WP-CLI on Live Sites?!?

The first time I saw WP-CLI in use I wept. It’s an amazing tool! I’d go so far as to say that > 50% of hello-dolly uninstalls are done via WP-CLI and probably a good chunk of those are scripted.

But, WP-CLI is a bad thing on live sites.
Maybe my thought process is irrational, but hear me out…or don’t…it’s the internet and I don’t do any analytics on this site *shrug*.

WP-CLI gives complete unfettered access to the WP install.  “But, wait!” you say…  WP-CLI is accessed via SSH and one of those S’s stands for secure!

Hmm…maybe I don’t think WP-CLI is the problem.  Maybe, SSH is…but that makes for a boring post title.

Look, best practices would have us run our sites on a machine we deploy to after testing theme, plugin, core, or whatever updates on a staging site. Very often we run updates on live sites…and rarely is that problematic.

Jumping in with both feet onto a trafficked production site and using WP-CLI, especially non-core commands, seems like a recipe for “Crap…how old is the last backup?”

If you’re still reading I am ready to confess. I constantly use WP-CLI on prod sites. And it has only ever bit me on the ass due to my own carelessness. The point I’m trying to make is that when we deploy code it goes through many steps. When we run CLI commands we just type and hit enter, no filter, no double-check. Then, our hearts sink because unlike gmail there is no “unsend” button.

I started this post like 3 years ago and then forgot I had a website or whatever. It was half complete. I could have just deleted it but I like the reminder to be careful around CLI on prod.

Monitoring Harvest from CLI


At WebDevStudios we use Harvest for tracking time.
The Harvest Time Tracker for Chrome is awesome.  Most of the time, I’m starting a new task from within Basecamp, or occasionally github so the chrome plugin is perfect.  I typically only go the harvest site to stop my tracker for lunch or at the end of a work day.
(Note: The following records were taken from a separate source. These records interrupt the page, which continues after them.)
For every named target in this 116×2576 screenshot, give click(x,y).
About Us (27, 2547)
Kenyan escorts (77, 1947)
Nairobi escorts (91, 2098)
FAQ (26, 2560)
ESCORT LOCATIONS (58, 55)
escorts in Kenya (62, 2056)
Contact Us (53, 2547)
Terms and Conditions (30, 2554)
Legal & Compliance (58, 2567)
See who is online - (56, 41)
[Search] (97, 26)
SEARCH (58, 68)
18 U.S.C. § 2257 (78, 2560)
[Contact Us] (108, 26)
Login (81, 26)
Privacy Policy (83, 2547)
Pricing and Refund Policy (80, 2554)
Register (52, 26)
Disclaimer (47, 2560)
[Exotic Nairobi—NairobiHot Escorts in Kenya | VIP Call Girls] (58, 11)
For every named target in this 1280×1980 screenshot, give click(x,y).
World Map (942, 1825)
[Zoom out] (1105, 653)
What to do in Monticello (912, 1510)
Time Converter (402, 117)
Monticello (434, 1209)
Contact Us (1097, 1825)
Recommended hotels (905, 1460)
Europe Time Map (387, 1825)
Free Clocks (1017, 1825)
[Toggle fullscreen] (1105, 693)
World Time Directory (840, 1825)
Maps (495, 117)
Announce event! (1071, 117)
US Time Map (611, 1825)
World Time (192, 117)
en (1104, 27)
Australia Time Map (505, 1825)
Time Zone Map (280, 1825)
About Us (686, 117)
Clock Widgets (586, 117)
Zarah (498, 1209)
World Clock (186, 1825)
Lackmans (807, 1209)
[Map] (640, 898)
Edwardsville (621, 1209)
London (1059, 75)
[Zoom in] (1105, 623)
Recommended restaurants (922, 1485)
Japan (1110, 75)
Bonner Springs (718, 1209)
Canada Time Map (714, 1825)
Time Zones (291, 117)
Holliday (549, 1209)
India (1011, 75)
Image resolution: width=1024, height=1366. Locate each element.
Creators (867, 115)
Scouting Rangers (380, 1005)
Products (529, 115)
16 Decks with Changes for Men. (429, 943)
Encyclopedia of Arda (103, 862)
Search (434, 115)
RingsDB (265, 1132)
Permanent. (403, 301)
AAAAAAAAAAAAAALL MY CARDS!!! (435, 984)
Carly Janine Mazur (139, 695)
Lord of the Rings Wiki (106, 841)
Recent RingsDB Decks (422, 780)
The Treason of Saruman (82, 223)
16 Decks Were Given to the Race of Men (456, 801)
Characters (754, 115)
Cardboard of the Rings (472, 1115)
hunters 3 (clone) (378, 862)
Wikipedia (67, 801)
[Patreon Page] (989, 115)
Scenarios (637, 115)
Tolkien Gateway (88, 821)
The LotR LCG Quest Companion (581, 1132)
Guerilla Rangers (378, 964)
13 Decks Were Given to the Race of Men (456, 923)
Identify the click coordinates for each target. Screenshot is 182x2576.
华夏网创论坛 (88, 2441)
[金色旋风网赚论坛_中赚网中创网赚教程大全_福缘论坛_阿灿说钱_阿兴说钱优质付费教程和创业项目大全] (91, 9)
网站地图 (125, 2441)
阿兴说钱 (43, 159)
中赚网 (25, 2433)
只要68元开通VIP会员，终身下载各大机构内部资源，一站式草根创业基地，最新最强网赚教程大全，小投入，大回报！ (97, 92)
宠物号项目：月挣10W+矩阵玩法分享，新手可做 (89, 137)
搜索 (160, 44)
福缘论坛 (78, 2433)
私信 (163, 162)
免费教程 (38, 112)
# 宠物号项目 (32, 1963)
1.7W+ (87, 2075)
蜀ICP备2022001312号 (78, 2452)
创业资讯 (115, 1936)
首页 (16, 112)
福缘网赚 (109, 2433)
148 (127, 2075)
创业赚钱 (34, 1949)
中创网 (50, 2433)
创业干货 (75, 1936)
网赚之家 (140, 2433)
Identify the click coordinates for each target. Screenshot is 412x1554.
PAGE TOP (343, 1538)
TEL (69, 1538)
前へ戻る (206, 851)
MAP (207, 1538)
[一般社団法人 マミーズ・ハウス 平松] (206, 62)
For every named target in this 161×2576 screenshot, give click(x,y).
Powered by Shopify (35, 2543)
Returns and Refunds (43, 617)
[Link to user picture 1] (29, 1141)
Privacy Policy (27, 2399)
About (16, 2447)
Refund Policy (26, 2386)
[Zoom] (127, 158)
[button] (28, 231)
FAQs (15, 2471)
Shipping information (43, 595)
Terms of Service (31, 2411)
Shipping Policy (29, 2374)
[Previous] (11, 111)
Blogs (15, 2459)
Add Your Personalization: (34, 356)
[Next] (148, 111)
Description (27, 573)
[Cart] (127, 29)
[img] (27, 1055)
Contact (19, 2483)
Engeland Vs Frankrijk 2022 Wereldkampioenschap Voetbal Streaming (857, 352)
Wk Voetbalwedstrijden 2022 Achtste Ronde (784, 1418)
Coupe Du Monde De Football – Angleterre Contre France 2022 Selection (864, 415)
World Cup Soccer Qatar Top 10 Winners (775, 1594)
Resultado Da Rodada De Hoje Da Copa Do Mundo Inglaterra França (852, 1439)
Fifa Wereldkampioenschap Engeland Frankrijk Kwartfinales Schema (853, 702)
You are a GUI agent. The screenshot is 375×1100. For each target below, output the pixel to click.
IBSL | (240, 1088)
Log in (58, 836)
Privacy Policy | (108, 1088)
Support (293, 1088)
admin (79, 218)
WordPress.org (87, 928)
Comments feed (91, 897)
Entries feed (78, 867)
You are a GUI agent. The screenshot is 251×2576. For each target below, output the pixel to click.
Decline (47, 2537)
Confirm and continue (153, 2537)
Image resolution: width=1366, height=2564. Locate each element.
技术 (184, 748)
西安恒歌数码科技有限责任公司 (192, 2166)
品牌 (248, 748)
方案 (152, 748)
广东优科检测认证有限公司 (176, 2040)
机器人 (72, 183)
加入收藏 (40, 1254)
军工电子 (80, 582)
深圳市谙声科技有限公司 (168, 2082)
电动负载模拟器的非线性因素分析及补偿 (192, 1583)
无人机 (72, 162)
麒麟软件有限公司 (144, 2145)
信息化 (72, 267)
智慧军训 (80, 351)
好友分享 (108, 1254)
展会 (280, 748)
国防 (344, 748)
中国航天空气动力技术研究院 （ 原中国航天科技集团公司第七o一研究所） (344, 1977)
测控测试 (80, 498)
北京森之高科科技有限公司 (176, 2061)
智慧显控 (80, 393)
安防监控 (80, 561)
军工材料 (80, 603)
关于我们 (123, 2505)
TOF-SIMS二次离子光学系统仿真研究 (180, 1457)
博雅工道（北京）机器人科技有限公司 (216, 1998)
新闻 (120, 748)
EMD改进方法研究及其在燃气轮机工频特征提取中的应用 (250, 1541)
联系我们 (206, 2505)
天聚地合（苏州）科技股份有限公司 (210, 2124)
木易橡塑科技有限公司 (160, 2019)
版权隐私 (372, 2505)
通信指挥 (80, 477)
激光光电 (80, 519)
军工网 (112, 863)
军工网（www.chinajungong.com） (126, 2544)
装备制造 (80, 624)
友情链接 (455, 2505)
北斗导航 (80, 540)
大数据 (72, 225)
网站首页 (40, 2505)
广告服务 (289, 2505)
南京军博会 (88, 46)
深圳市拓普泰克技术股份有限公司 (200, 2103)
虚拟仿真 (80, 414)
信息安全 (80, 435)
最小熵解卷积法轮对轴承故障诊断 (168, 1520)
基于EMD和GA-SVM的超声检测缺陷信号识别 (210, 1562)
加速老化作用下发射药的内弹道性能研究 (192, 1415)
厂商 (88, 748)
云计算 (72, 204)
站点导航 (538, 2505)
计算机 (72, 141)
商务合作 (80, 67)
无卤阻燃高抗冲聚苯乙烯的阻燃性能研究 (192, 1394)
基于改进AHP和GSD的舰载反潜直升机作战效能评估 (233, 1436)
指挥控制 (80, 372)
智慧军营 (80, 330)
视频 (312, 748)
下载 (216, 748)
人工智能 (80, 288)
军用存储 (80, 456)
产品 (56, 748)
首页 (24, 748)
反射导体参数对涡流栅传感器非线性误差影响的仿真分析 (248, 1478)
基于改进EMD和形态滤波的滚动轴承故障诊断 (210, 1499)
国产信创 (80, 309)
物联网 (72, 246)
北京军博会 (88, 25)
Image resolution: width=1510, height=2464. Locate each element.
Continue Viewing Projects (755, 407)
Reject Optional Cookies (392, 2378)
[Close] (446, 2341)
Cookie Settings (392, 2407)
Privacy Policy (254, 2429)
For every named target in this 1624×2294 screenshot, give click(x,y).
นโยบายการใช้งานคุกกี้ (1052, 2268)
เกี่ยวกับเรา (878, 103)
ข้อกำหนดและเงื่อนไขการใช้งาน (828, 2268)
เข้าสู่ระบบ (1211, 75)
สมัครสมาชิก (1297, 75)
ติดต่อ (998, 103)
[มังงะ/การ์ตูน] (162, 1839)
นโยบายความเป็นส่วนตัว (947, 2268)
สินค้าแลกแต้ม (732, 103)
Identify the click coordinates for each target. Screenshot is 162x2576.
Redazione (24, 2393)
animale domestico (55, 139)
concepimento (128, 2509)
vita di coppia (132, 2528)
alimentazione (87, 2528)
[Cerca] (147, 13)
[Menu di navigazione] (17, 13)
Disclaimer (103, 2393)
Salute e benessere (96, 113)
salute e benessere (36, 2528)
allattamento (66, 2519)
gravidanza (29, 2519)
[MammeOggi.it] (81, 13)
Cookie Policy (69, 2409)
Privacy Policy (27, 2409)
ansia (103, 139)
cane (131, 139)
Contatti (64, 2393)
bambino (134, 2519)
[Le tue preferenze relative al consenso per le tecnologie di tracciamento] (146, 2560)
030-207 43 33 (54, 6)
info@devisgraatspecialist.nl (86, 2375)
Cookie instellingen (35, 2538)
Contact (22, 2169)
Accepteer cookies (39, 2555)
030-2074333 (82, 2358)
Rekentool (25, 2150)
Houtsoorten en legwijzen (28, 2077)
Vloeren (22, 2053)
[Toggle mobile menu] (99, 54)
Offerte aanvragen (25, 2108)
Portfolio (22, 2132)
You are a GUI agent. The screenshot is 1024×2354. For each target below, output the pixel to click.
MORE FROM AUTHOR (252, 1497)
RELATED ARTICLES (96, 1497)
However, I often wonder about my hours for the week and if I can take a long lunch and catch an episode of X-Files.  But, I’m not neurotic enough to actually log into harvest and check.

So, I wrote a simple script that grabs my hours worked from the Harvest API and saves them to a file. I added this script to my cron to run every 15 minutes and then I include that file in my prompt:
prompt_segment white black $(tail /Users/garykovar/.tools/harveststatus)
(I’m using the agnoster theme in zsh).

Here’s what my prompt looks like:

PromptThe w is hours for the week and d is for the day…not real time obv…

And here’s the gist of it:

Oh yeah…if you don’t edit your crontab and always have to google for syntax, here’s what I did:
*/15 * * * * /Users/garykovar/.tools/harvest

WP-CLI + Laravel Valet = Cool Tricks

Here are 2 ways I use WP-CLI and Laravel Valet

I do not consider myself a command line ninja.  In fact, I prefer to write my scripts as php files and kick them off with #!/usr/bin/php (still need to make them executable with chmod +x filename.php).

I am deeply in love with WP-CLI and Laravel Valet.  Both are command line tools. That means they can be intimidating with a HUGE list of commands that are mostly forgettable. But, I’ve found these 2 in particular have daily payoff for a small memory investment.

Backing up

One of my favorites.  I have a simple .php file executed by cron that looks at a directory and creates an array of directories inside. Then I exec(“wp db export /backuplocation/$dirname.sql”); which creates a simple backup file of the database.  In the same script, on the next line I run an exec(‘tar -cf /backuplocation/$dirname.tar *’);  One could put that .tar file anywhere…maybe even scp it somewhere?
Super double bonus for running this on a machine with dropbox/google drive/icloud and slapping your backup files in your folder-syncy-folder.
Oh! I forgot the best part.  After /backuplocation I have the day of the week.  So /backuplocation/$day/$dirname.sql would give me 7 rotating backups.  Obviously if you want to retain more you can run 30 days rotation or whatnot.

Local Dev

Installing Laravel Valet isn’t super easy, but it’s totally worth it. (plus if you aren’t on the homebrew bandwagon it’s time…)
I have a folder called ~/websites/ and in it are a bunch of odd-ball WP projects I’m working on.  Because I ran ‘valet park’ on that dir every directory I add in there resolves to $dirname.dev.

I have a php script in there that I run with:
./valetlocal.php newsite
It does the following:

  • Creates a new folder in ~/websites with that name.
  • Runs wp core download
  • Runs wp core config with the mysql settings I need (because I ‘brew install mariadb’)
  • Runs wp core install
  • Runs wp plugin install $newsite –activate

The wp plugin part fails most of the time but on occasion I’m spinning up a site to mess around with a plugin.  For those times I create a site with the plugin slug name and 25 seconds later I have a WP install with that plugin ready to go.  I could do the same for themes if I were to mess with them with some regularity.